(Collected data entries)
________
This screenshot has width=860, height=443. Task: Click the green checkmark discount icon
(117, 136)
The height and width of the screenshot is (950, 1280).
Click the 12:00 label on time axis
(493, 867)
________
WORK ITEM: Each entry in the data must be copied exactly.

ANSWER AREA:
This screenshot has width=860, height=443. Task: Click the green checkmark discount icon
(117, 136)
The height and width of the screenshot is (950, 1280).
Click the 12:00 label on time axis
(493, 867)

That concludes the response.